Extract to read.
◇ ◇ ◇ ◇ ◇ ◇ ◇

Top school motivated by financial concerns, not learning, says captain


Is your school motivated mostly by effective teaching and learning, or by financial concerns?

One outgoing school captain – Sarah Haynes of Ravenswood School for Girls – made waves by bluntly accusing her school of being more concerned about the latter of these two during her scathing end-of-year speech.

Haynes said the pressure on schools to be run as financially viable businesses was distracting them from the bigger picture of education and learning.

“I don't know how to run a school but it seems to me that today's schools are being run more and more like businesses where everything becomes financially motivated, where more value is placed on those who provide good publicity or financial benefits,” she said.

Haynes said the school she loved had left her feeling "hurt and betrayed" after senior staff began censoring her speeches to highlight the school's distinguished image.

“Everything I wrote had to be censored by those higher up than me," she said in her address.
“I was never trusted to say the right thing.”

However, chairman of the school council, Mark Webb, denied that Haynes' speeches had been censored by senior staff at the school which he said provided a "safe and respectful" learning environment.
 
“Girls have the right to express their individual opinion,” he told The Sydney Morning Herald, adding he addressed the school straight after Haynes's speech and said he did not recall how the audience reacted to her claims.
 
Haynes said she was instructed not to conclude an open day speech earlier this year in which she wanted to tell families the school was less than perfect.
 
“I sent this to those in charge of me and received a reply: ‘Great speech but change the ending. No parent wants to hear that the school isn't perfect’,” she said.
 
Leading up to the big day, Haynes wrote two versions of her speech: one to show staff and the other she planned to give.
 
“I wrote two speeches today just so I would be able to say that Ravo isn't perfect,” she said.
 
Parents pay up to $28,000 a year to send their daughters to the school, which Haynes said projects an unrealistic image.
 
“If the school can't admit it isn't perfect, how can it expect adolescent girls to realise perfection is unattainable?” she asked, adding she hoped the school would learn from its mistakes in the same way manner it expected from students.

◇ ◇ ◇ ◇ ◇ ◇ ◇

Records.
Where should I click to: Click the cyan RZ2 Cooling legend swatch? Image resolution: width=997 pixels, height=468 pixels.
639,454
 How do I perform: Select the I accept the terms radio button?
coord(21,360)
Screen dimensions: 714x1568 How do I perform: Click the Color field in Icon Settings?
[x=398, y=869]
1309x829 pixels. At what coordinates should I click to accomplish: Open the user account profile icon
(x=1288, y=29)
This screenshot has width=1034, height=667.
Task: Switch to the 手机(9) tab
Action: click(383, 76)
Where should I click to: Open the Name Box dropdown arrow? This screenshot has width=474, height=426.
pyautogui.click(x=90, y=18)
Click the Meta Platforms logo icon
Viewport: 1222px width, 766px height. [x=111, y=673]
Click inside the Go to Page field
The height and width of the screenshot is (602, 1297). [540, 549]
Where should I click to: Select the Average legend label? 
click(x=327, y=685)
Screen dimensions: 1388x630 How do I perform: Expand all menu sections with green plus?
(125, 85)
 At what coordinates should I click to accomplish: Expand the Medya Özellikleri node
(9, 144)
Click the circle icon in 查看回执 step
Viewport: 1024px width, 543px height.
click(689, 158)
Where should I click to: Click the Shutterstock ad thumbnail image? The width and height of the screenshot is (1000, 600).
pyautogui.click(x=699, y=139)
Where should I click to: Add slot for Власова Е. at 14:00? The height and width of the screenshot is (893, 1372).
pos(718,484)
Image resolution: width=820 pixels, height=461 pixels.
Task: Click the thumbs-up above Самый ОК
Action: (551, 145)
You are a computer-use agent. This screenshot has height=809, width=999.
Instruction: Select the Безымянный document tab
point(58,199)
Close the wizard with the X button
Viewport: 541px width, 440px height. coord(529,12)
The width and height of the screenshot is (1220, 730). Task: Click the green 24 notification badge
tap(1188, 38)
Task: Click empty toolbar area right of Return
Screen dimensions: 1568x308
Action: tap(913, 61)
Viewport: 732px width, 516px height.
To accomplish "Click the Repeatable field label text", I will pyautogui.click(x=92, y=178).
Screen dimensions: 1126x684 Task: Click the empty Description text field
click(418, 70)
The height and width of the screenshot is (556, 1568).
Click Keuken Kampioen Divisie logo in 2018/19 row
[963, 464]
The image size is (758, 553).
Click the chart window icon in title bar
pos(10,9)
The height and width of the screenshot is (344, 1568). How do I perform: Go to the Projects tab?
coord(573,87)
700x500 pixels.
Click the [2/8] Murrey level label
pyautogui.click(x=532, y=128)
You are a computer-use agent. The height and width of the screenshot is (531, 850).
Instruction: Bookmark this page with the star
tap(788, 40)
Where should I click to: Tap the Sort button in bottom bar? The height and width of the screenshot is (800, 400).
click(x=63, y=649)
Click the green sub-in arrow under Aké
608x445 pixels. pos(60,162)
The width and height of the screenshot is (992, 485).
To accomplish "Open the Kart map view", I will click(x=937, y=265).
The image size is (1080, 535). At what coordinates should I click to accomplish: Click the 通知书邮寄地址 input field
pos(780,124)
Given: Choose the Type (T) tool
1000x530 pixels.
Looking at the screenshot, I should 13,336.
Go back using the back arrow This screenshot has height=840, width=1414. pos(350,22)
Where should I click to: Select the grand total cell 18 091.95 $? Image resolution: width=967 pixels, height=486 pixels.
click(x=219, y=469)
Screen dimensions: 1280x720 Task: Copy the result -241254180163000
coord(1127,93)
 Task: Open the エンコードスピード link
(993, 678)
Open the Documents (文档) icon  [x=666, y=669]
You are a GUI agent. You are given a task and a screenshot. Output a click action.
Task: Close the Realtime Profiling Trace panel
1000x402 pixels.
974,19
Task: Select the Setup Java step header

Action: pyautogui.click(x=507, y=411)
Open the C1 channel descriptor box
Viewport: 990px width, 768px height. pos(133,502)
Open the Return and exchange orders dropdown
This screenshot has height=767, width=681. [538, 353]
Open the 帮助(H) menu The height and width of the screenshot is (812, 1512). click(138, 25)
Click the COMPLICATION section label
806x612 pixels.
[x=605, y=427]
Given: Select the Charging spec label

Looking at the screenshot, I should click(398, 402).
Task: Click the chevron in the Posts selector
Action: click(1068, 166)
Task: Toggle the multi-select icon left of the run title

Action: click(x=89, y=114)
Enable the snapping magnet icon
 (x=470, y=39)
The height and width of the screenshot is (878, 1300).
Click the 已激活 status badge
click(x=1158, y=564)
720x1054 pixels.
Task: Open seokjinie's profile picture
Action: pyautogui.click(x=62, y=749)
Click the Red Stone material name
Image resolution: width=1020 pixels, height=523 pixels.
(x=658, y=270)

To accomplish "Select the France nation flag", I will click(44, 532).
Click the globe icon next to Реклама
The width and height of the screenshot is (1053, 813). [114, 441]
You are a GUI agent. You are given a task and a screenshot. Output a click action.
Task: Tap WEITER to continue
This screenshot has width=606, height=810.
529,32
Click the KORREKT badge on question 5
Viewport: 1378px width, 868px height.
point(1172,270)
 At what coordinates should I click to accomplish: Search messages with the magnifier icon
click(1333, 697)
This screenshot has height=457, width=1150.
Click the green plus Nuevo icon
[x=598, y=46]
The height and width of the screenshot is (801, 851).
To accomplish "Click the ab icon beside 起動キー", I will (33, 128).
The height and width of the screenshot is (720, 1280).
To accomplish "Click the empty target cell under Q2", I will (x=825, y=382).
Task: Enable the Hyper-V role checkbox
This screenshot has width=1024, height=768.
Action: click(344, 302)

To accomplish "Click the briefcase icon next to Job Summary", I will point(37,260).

◇ ◇ ◇ ◇ ◇ ◇ ◇

What you need to do.
a - Answer these questions from the article about the Ravenswood captain's speech:
(i) Who is chairman of the school council?
(ii) How much do parents pay each year to send their daughters to the school?
(iii) How many versions of her speech did Haynes write before the big day?
b - Proceed with the article about the Ravenswood captain's speech, continuing after its final sentence.
The lines are not needed here.

Task-by-task answers.
a -
(i) Mark Webb
(ii) Up to $28,000
(iii) Two

b -
 
“We learn from mistakes,” she said.
 
“The only dangerous thing about mistakes - which I think Ravo may have lost sight of this year - is not being able to recognise and admit to them.”
 
Her speech received a standing ovation from the students and some parents although she described the reaction from staff as “reserved”.
 
Haynes, who hopes to study medicine, said her parents were a “little shocked” by her words but supported her decision to speak out.
 
“It was definitely taking a risk but I respect the girls in my community too much to be insincere so I took that risk,” she said on Sunday.
 
Afterwards, many students said her message resonated with them, with a video of the speech posted on YouTube receiving almost 6,000 views.
 
“The image [the school] tries to project isn't real and I think it can be unhealthy,” she said.
 
“I fell for this image that the school presented to me. I thought the school was absolutely perfect. To be valued within the school a lot of people feel they have to present the same image of perfection that the school does. It's important to know that to be valued within a school you don't have to be a model student.”
 
Public education advocate, Jane Caro, told The Sydney Morning Herald some private schools carefully shape their image to help justify their fees.
 
“For those elite schools, it's all about brand, it's all about image,” Caro said.
 
“When parents choose to send their children to those schools, what they are buying is prestige, brand, image and status. When someone calls that status into question, it raises the question of what exactly the school is offering for the money.”
 
She said the school should be proud of Haynes's integrity in addressing its shortcomings.
 
“It's managed to produce someone capable of critical thought who can apply her intelligence to what she has observed around her and had the courage to call it,” she said.